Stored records
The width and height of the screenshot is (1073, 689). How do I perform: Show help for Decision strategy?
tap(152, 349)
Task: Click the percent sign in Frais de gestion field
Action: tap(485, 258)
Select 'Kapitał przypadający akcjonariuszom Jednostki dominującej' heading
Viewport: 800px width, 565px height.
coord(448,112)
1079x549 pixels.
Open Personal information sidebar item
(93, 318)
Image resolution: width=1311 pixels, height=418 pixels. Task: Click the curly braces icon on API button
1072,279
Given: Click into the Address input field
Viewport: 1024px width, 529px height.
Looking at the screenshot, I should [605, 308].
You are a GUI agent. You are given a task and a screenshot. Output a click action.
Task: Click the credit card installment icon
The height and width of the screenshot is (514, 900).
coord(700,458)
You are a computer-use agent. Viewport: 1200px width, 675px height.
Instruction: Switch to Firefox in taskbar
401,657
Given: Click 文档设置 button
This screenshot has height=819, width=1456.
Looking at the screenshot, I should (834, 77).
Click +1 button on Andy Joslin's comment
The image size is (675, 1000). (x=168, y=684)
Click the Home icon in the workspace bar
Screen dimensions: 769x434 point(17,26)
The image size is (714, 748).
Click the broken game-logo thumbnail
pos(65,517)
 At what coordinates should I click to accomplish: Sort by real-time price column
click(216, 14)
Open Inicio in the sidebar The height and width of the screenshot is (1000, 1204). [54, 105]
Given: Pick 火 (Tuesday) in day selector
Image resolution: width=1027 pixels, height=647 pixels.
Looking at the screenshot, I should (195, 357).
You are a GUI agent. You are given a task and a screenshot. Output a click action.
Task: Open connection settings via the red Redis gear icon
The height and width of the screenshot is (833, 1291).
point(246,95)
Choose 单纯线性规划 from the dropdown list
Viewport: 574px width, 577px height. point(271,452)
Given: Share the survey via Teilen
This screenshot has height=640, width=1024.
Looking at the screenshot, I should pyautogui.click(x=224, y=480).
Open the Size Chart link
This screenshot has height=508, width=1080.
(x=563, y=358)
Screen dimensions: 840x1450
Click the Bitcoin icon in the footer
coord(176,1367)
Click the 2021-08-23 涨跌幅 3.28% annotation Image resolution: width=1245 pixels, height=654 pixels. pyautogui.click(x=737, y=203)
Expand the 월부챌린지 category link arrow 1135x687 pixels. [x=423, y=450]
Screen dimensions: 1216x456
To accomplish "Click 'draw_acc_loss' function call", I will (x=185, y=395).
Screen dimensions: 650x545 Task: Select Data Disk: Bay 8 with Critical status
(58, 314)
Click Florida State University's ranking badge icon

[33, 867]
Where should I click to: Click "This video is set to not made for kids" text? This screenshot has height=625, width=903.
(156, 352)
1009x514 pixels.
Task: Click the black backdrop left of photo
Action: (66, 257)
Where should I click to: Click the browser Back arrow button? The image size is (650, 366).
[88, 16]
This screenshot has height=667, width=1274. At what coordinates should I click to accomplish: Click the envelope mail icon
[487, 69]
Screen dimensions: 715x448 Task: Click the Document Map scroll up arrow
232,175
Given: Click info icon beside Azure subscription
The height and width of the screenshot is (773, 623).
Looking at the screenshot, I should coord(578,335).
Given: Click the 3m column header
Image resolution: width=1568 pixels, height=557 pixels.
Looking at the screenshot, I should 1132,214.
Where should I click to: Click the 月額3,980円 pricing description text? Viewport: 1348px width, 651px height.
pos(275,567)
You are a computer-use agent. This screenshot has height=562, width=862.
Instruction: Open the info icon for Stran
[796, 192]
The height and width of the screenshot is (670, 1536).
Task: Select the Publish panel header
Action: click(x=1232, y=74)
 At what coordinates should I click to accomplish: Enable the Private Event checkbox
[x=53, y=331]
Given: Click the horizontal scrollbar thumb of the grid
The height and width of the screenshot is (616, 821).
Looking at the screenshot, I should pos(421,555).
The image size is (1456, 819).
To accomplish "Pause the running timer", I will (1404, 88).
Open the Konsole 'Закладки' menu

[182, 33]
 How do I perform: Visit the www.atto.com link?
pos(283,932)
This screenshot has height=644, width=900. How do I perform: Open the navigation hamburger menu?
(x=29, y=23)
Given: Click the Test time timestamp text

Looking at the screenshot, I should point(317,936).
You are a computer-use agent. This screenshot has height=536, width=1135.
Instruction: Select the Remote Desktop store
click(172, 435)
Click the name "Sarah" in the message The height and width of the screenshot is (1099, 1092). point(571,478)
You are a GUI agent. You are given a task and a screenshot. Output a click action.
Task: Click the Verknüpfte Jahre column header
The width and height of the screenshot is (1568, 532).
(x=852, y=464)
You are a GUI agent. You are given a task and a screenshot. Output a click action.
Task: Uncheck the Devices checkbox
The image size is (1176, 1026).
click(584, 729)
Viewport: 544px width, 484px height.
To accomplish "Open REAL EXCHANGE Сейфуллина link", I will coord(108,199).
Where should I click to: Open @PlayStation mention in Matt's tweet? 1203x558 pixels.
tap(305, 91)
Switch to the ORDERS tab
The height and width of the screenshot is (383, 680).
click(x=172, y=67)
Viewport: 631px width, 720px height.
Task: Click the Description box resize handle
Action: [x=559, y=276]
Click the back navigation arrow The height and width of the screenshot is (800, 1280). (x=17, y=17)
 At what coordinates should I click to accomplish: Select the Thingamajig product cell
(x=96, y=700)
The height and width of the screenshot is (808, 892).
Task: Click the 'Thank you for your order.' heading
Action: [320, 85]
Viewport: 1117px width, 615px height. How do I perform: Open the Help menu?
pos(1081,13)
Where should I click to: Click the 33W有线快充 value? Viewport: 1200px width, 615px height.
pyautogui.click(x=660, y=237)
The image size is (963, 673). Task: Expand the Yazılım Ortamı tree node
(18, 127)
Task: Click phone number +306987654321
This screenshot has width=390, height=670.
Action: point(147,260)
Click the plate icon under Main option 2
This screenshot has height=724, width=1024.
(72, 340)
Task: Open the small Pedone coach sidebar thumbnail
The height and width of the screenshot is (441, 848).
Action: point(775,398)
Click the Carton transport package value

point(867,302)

**TASK DESCRIPTION:** Nothing but the lines from the one holding "Viewport: 1117px width, 615px" through the last line of the data may be output, and each must match exactly.

**YOUR SOLUTION:**
Viewport: 1117px width, 615px height. How do I perform: Open the Help menu?
pos(1081,13)
Where should I click to: Click the 33W有线快充 value? Viewport: 1200px width, 615px height.
pyautogui.click(x=660, y=237)
The image size is (963, 673). Task: Expand the Yazılım Ortamı tree node
(18, 127)
Task: Click phone number +306987654321
This screenshot has width=390, height=670.
Action: point(147,260)
Click the plate icon under Main option 2
This screenshot has height=724, width=1024.
(72, 340)
Task: Open the small Pedone coach sidebar thumbnail
The height and width of the screenshot is (441, 848).
Action: point(775,398)
Click the Carton transport package value

point(867,302)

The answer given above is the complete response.